TIP: Never say "asking" price, which
implies you don't expect to get it.
Using comparable sales No matter how attractive and polished your house, buyers will be
comparing its price with everything else on the market. Your
best guide is a record of what the buying public has been willing to pay in the
past few months for property in your neighborhood like yours. Your realtor can furnish data on sales figures for those "comps", and analyze them for a
suggested listing price. The decision about how much to ask, though, is always
yours.
The list of comparable sales a realtor brings to you, along with data about other houses in your neighborhood presently
on the market, is used for a "Comparative Market Analysis (CMA)." To help in
estimating a possible sales price for your house, the analysis will also include
data on nearby houses that failed to sell in the past few months, along with
their list prices. This CMA differs from a formal appraisal in several ways. One
major difference is that an appraisal will be based only on past sales. In
addition, an appraisal is done for a fee while the CMA is provided by your realtor
and may include properties currently listed for sale and those
currently pending sale. In a normal home sale, a CMA is probably enough to let
you set a proper price.
A formal written appraisal (which may
cost a few hundred dollars) can be useful if you have unique property, if there
hasn't been much activity in your area recently, if co-owners disagree about
price, or if there is any other circumstance that makes it difficult to put a
value on your home.
TIP: If you do order a market value
appraisal, make it clear you don't need an elaborate, or full narrative report
-- the kind that's complete with photos of the house and neighborhood, a map
specifying the site, and floor plans is sufficient.
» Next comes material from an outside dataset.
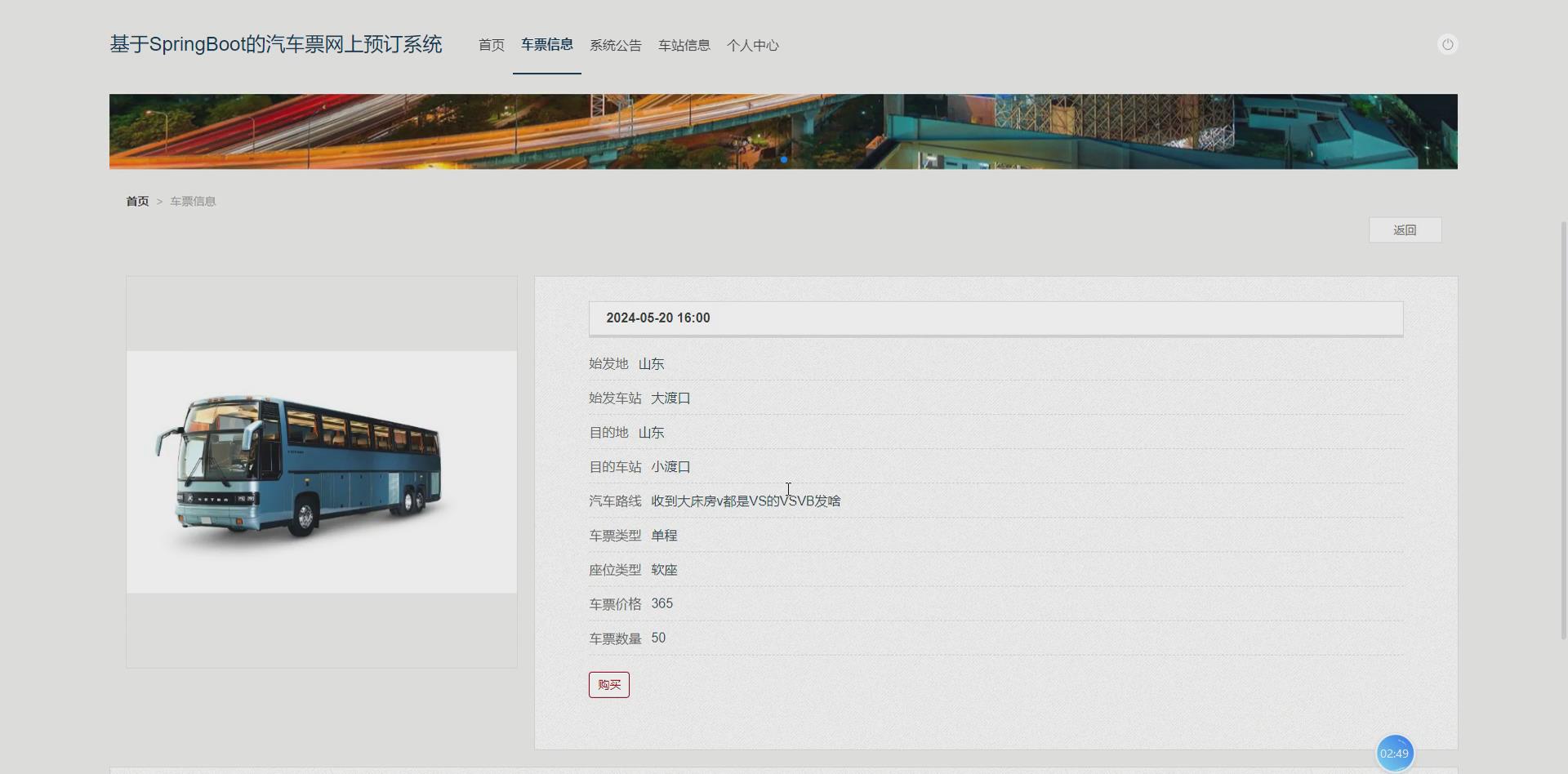
Task: Open the 系统公告 section
Action: point(615,45)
Consider market conditions A Comparative
Market Analysis (CMA) often includes Days on the Market (DOM) for each
comparable house sold. When real estate is booming and prices are rising, houses
may sell in a few days. Conversely, when the market slows down, average DOM can
run into many months. Your realtor can tell you whether your area is currently
a buyer's market or a seller's market. In a seller's market, you can price a bit
beyond what you really expect, just to see what the reaction will be. In a
buyer's market, if you really need to sell promptly, offer an attractive bargain
price.
Offering
incentives Some
sellers list at the rock-bottom price they'd really take, because they hate
bargaining. Others add on thousands to the estimated market value "just to see
what happens." If you want to try that, and if you have the luxury of enough
time to feel out the market, sit down with your realtor and work out a schedule
in advance. If there haven't been many prospects viewing your home after three
weeks, you may need to lower your list price. If that doesn't bring any
prospective buyers, you may need to lower your list price again. Plan on doing
that regularly until you find a level that attracts buyers. Make a written
schedule in advance, before emotion takes over and you're tempted to dig your
heels in.
Sometimes cash incentives are as
effective as lowering the price, especially in the lower price range where
buyers may be "cash poor." You may offer to pay some or all of a buyer's closing
costs and discount points required by the buyer's lending institution. If you
haven't had much traffic through your house and you’re in a hurry to sell, you
may want to add the offer of a bonus to the selling broker, in addition to their
commission. An example of the wording for such an offer may be "to the broker
who brings a successful offer before Christmas."
Estimating net
proceeds Once you’ve
been given an estimate of market value by your realtor, you can get a rough
idea of how much cash you might walk away with when the sale is completed. This
can be particularly useful as you start looking for another home to buy. From
the estimated sales price, subtract:
- Payoff figure on your present
loan(s)
- Broker's commission
- Any prepayment penalty on your
mortgage
- Attorney's fees, if any
- Unpaid property taxes
In addition, your realtor can tell you
whether local customs or rules dictate that the buyer or seller to pay for the
following items:
- Title insurance premium
- Transfer taxes
- Survey fees
- Inspections and repairs for termites
and the like
- Recording fees
- Homeowner Association transfer fees and
document preparation
- Home protection plan
- Natural hazard disclosure report
As far as closing costs are concerned,
you and your eventual buyer may agree on any arrangement that suits you, no
matter what local practice dictates. Your realtor will assist you in estimating
what your final closing costs will be.